---------- Available data
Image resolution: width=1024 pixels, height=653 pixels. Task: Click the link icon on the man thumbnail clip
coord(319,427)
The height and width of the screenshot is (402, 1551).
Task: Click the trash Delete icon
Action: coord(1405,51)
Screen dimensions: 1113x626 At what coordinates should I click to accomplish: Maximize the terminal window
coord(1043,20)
--------------------
Work task:
Retype all of the entries exactly, please.

Response to the task:
Image resolution: width=1024 pixels, height=653 pixels. Task: Click the link icon on the man thumbnail clip
coord(319,427)
The height and width of the screenshot is (402, 1551).
Task: Click the trash Delete icon
Action: coord(1405,51)
Screen dimensions: 1113x626 At what coordinates should I click to accomplish: Maximize the terminal window
coord(1043,20)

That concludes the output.